Many presume this force which is exerted by the angel, Satan to be a negative one. Yet like Mara, the evil one of Buddhism, Satan is a much needed energy in the world. Why so? Because without the Evil One, the Buddha would not know his goodness, the good would be without a name. One cannot know by experience the way or the good without being tempted; one cannot exercise his free will or be whole and complete without an awareness of the world in its entirety. All things are present in the world at all times.

And angels have, and do indeed, tempt and corrupt. The Bible in 1Corinthians11 for example says, "a woman should have a sign of authority on her head, because of the angels." Revelations claims that the angel, Satan, must be "seized the dragon, the ancient serpent, which is the Devil or Satan, and tied up for a thousand years."
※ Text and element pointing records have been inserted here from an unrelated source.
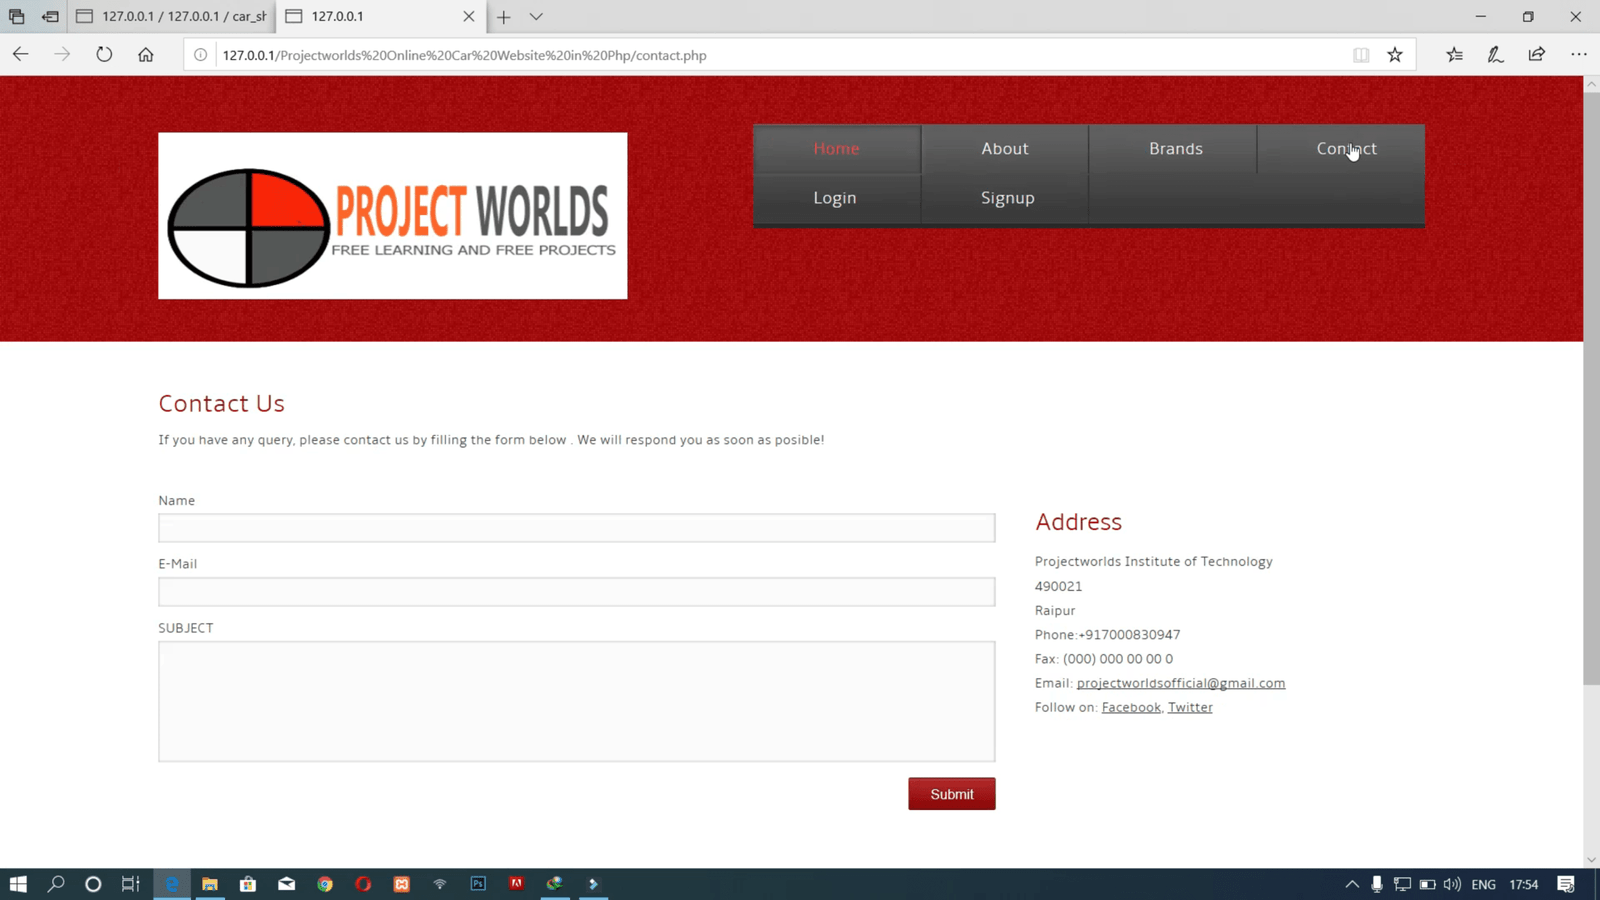Open the Brands navigation item
The image size is (1600, 900).
click(x=1175, y=149)
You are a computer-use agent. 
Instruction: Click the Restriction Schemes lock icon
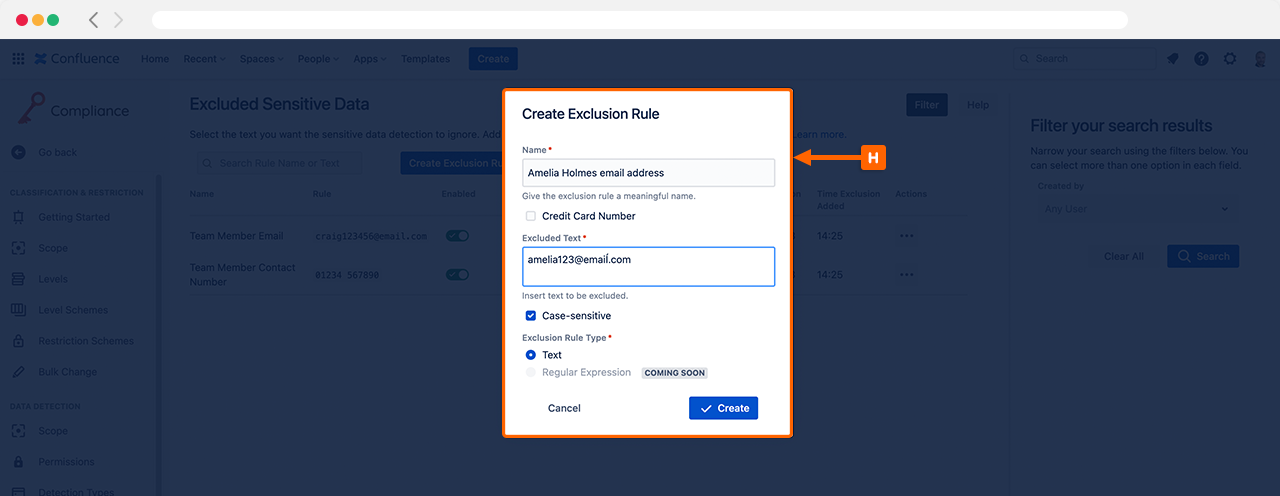(x=18, y=341)
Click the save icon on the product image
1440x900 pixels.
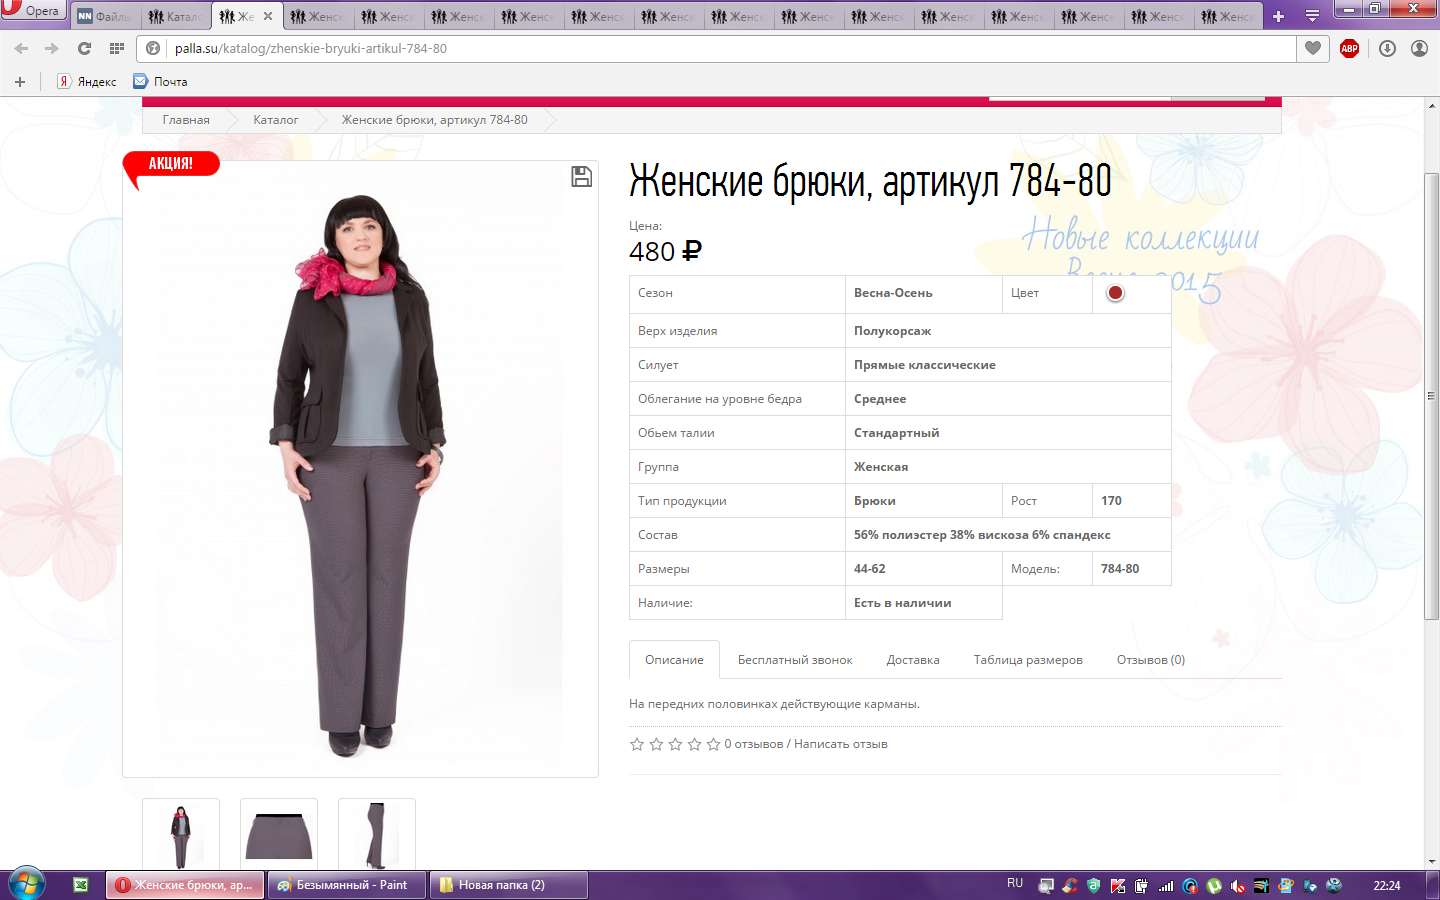pyautogui.click(x=581, y=177)
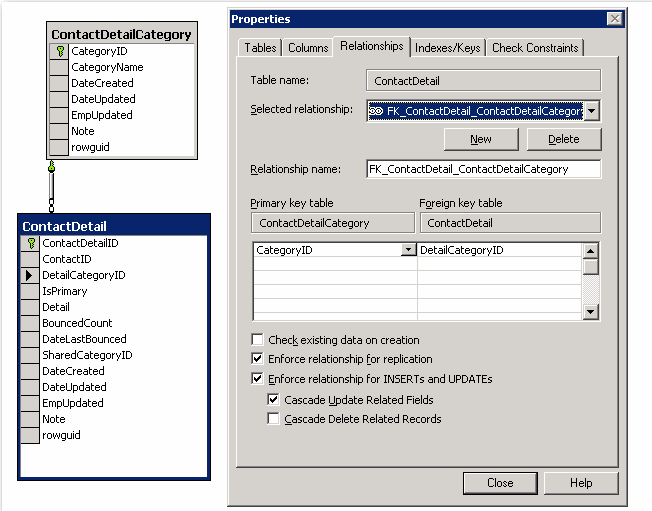Viewport: 652px width, 511px height.
Task: Toggle Enforce relationship for INSERTs and UPDATEs
Action: coord(258,379)
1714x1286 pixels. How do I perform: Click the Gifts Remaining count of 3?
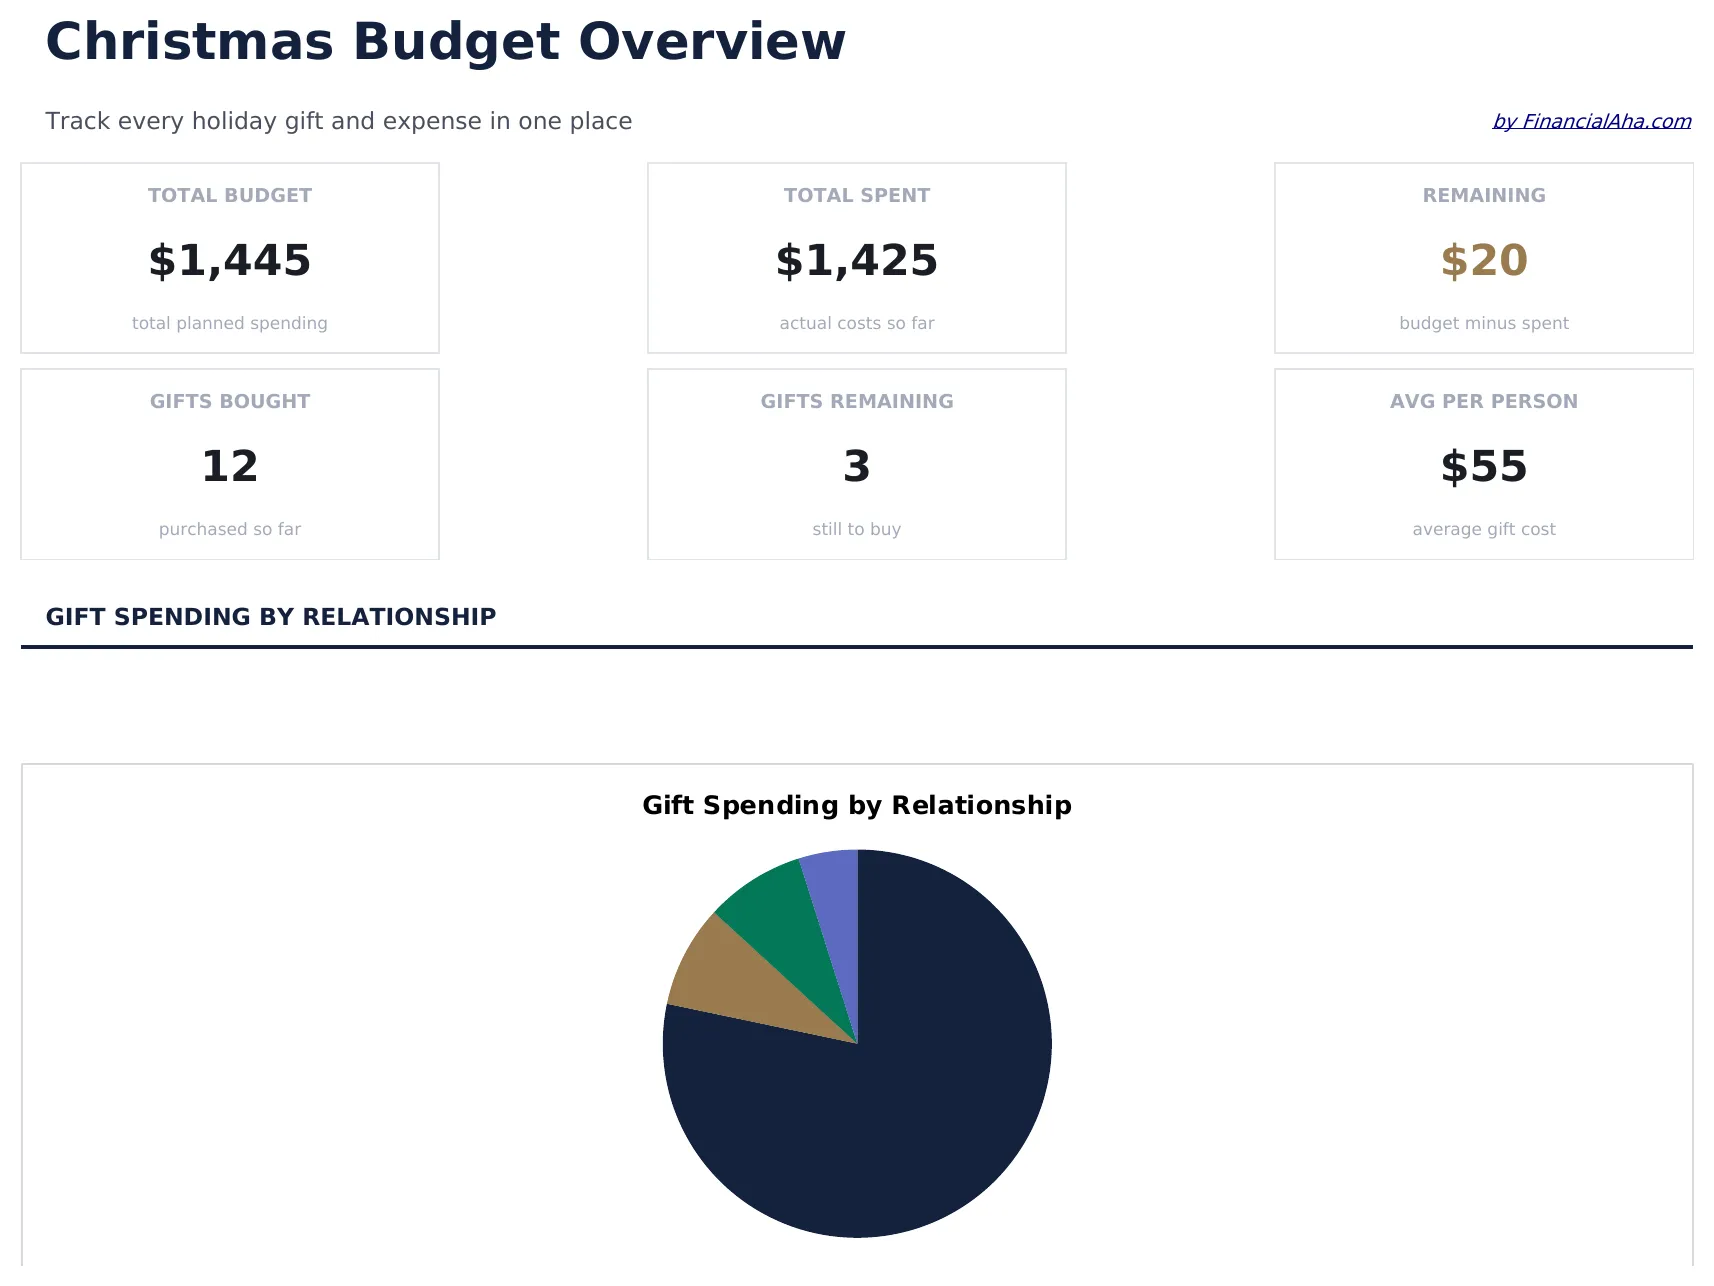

Also interestingly the name Lucifer means "Light Carrier." And in Judaism, the Devil is an angel who causes not only mischief, but disorder; he is an adversary. Tradition going back to Judaism unto the present declares the Devil to be:

"the Devil and the other demons were created by God, good in their nature, but they
by themselves have made themselves evil... Here it is clearly thought that the
Devil and the other demons are spiritual or angelic creatures created by God in
a state of innocence, and that they became evil by their own act. It is added
that man sinned by the suggestion of the Devil."

Tradition further teaches that as angels, demons are:"the Devil, and the other demons are but a part of the angelic creation, and their natural powers do not differ from those of the angels who remained faithful. Like the other angels, they are pure spiritual beings without any body, and in their original state they are endowed with supernatural grace." The choosers of darkness for light, of evil for good, and while it would seem that [these choices] can only be accounted for by some ignorance, or inadvertence, or weakness, or the influence of some overmastering passion. But most of these explanations seem to be precluded by the powers and perfections of the angelic nature.

The weakness of the flesh, which accounts for such a mass of human wickedness, was altogether absent from the angels. There could be no place for carnal sin without the corpus delecti(the physical body). And even some sins that are purely spiritual or intellectual, seem to present an almost insuperable difficulty in the case of the angels."

As well, it is false to suppose as already mentioned, that the Judeo-Christian tradition alone largely holds well developed views of devilry. In the world, as we experience it, there are many traditions, some already mentioned holding strong conceptions of an evil doer. From the teachings of the Bon to the Tao, to the Hindus multiple creatures of mal, the Muslims, indigenous spiritualities around the world, the Zoroastrians and many others. Why is it so? What is there to learn about life as it is--suchness by learning of an evil doer? What are our assumptions, our notions? Do we hold a belief that my faith isn't involved with that, that I am better or above such notions?

It seems to be a facet of human nature, of ego, of deficit, to not countenance the face of ill will, to suppose that angels are only for the desire and bidding of gods, or that they can do no evil. The everyday world tells us other-wise. Many transgress the precepts, fall short of the teachings of their acknowledged faith, or simply live in a lower, darker state, more than an animal and less than an arhat or a seeker of the Way. Like the angels, there is only a difference in the choosing. We often seek to substitute our own will and ego for that of the Creator, the unknowable One. And then we suffer. Innocence and evil, as Hillman writes, are indeed a mystery.